Dunes, heat, village bums. It seems at first glance we are in a French village?.. In fact, this is the scenery of Star Wars. Boulogne-sur-Mer, the location of many a Bruno Dumont film. Hors Satan. Ma Loute. And here now there is sci-fi parody & mockery.
So, here the cosmic forces are constantly mimicking into people. And therefore, the locals are not fishermen, farmers and drunks (not at all…) - but alien groups who call each other “ones” and “zeros”.
The architecture of the film (and the architecture in the film) is unbelievably funny. And this whole ideological gag is about the conflict of everything secular and jovial with everything that is obsessed with the principles of morality and punishment. This is the freshest and brightest idea, executed elegantly in the film.
The director’s discovery is anti-scientific and carnivalesque: Good and Evil in a human are not the aftertaste of an eaten apple. Good and Evil are brought from space.
And there will be no peace on Earth as long as space parasites live here. However, there is a special love of life on Earth - love for food, wind, rain, etc. - which may turn out to be a weapon against space invaders. Sweet power. There is a dialogue with Gargantua and Pantagruel that defies description.
The ideological differences between cosmic “zeros” and “ones” become meaningless when human flesh asserts itself. Apocalyptic burlesque laughter.

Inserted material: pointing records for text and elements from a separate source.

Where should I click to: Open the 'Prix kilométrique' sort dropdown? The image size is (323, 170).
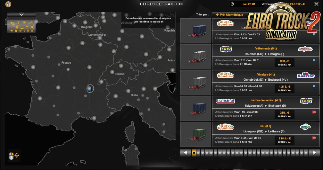click(x=229, y=14)
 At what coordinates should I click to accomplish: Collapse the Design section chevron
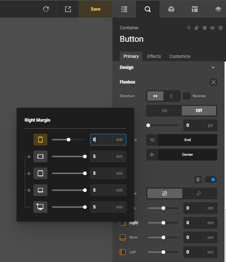[x=213, y=67]
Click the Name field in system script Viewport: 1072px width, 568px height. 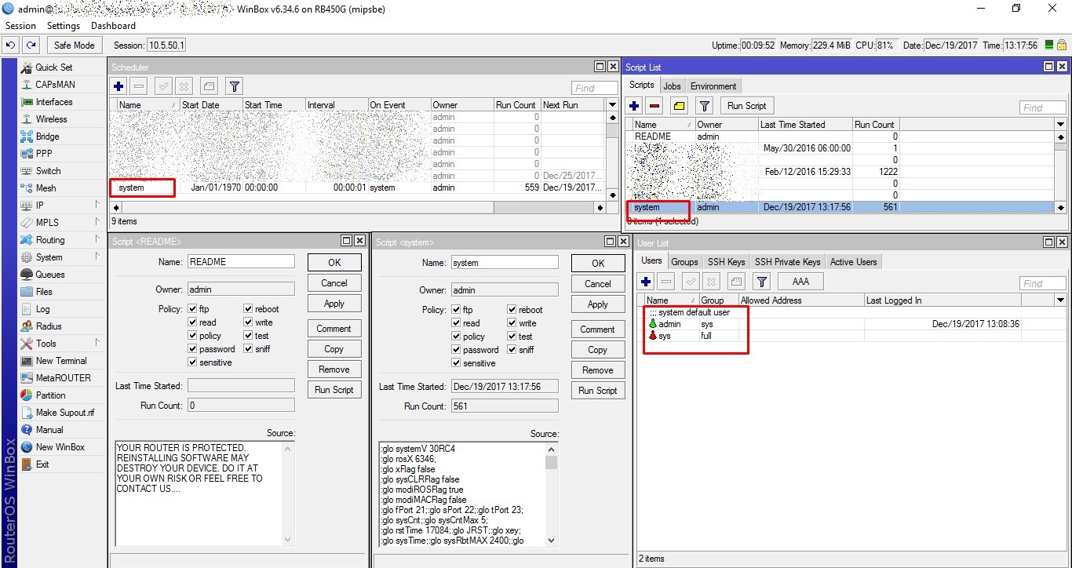tap(504, 263)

And yet, the little interstellar interludes are irresistibly acted out by policemen Carpentier and Van der Weyden. They could be mistaken for reasoners from a classic comedy, but one is unable to say anything worthwhile, and the other is not able to speak at all.
Cottin and Luchini are brilliantly beautiful in all the nuances. They take human shape by invading the bodies of the town’s mayor and a hapless tourist guide. Luchini in a Pierrot-like costume is a real King of nonsense in deadpan seriousness. He is the magician of of humour.